Types of Jobs in Urban Areas

There are countless types of jobs in urban areas. From part-time and full-time positions in offices to retail and service industry jobs, urban areas have long been regarded as diverse job hubs. With trends showing more people leaving rural areas for urban ones, thousands of people are looking for work in or near cities. According to the U.S. Bureau of Labor Statistics (BLS), urban transportation is one of the fastest-growing occupations. It is expected to see, on average, over 240,000 openings each year between 2020 to 2030.

Urban job opportunities in transportation include drivers and operators, like locomotive engineers, passenger vehicle drivers and subway operators. These opportunities also include mechanics, such as automotive mechanics, bicycle and motorcycle repairers, bus and truck mechanics, diesel engine specialists and rail car repairers. If you’ve ever used Lyft or Uber, these count as a transportation job. With many people opting for ride-sharing apps instead of driving themselves around, this growth is not surprising.

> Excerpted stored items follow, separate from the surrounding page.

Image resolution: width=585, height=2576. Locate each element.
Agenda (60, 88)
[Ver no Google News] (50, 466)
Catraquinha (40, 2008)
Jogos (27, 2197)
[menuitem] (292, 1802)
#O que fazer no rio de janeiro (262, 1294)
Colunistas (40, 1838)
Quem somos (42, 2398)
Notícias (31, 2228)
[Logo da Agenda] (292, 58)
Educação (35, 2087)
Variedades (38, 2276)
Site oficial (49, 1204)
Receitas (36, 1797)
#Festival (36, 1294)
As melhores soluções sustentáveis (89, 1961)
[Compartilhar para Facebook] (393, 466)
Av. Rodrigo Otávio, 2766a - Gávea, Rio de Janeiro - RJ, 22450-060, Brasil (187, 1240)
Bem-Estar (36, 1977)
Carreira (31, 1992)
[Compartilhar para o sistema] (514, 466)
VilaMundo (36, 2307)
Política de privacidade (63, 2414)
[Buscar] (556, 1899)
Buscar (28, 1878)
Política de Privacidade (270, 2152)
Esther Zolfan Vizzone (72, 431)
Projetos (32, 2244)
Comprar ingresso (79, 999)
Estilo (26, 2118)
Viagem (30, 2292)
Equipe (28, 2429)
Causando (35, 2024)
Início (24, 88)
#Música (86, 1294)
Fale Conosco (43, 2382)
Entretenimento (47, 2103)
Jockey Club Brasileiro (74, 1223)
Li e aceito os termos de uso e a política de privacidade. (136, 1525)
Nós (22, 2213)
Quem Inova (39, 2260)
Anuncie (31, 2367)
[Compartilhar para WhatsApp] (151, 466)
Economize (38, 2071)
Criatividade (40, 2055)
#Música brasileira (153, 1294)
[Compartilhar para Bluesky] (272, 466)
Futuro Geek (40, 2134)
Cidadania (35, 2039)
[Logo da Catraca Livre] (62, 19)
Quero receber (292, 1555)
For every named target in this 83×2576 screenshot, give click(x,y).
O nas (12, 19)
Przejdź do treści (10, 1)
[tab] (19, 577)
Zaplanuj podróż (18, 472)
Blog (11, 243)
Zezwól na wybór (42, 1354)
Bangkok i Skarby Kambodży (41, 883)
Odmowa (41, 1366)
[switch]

Types of Jobs in Rural Areas
While agricultural jobs were the most common in rural areas, they have steadily declined since the mid-20th century. Today, the most prominent examples of jobs in rural areas are educational services, manufacturing and retail sales. According to data collected by surveyors at the Census Bureau from the American Community Survey five-year statistics, educational services employed around 22 percent of the those in rural communities, with manufacturing employing around 12 percent and retail services close behind with over 10 percent.


As studies have shown, the manufacturing industry is relatively more important to rural economies than urban economies, according to writers at the U.S. Department of Agriculture. While manufacturing is not the powerful job creator it once was, employment grew by 7 percent in 2015, despite an overall 21 percent decrease in manufacturing jobs. Manufacturing plants were 23 percent less likely to survive in urban areas than rural ones. While there may be more urban job opportunities, manufacturing jobs may experience more security in rural areas.

Job Growth in Urban and Rural Areas
Recent data acquired by the U.S. Bureau of Labor Statistics revealed that in December 2021, unemployment rates were lower in 375 of the 389 metropolitan areas, while 13 areas saw an increase, and one remained unchanged. 108 metropolitan areas even saw an increase in nonfarm payroll employment over the year, while the remaining metropolitan areas were relatively unchanged.


Despite the recent decrease in unemployment, Bloomberg notes that 40 percent of urban areas with a 2010 Census population of 1 million or more have seen a decline in employment levels compared to levels in 2016. However, these numbers are not seasonally adjusted. It is crucial to consider that the recent increase in unemployment rates was partly due to a global pandemic. Four of the U.S.’s most prominent cities’ pandemic rebound could not bring the numbers back up to where they were a decade ago.


Job gains have slowed in rural areas as well. According to writers at the Daily Yonder, the job increase rate in rural areas was 0.7 percent, less than a fourth of the national average. While rural areas have seen increased jobs, although still below pre-pandemic levels, the workforce in rural areas is decreasing while job growth increases around major cities.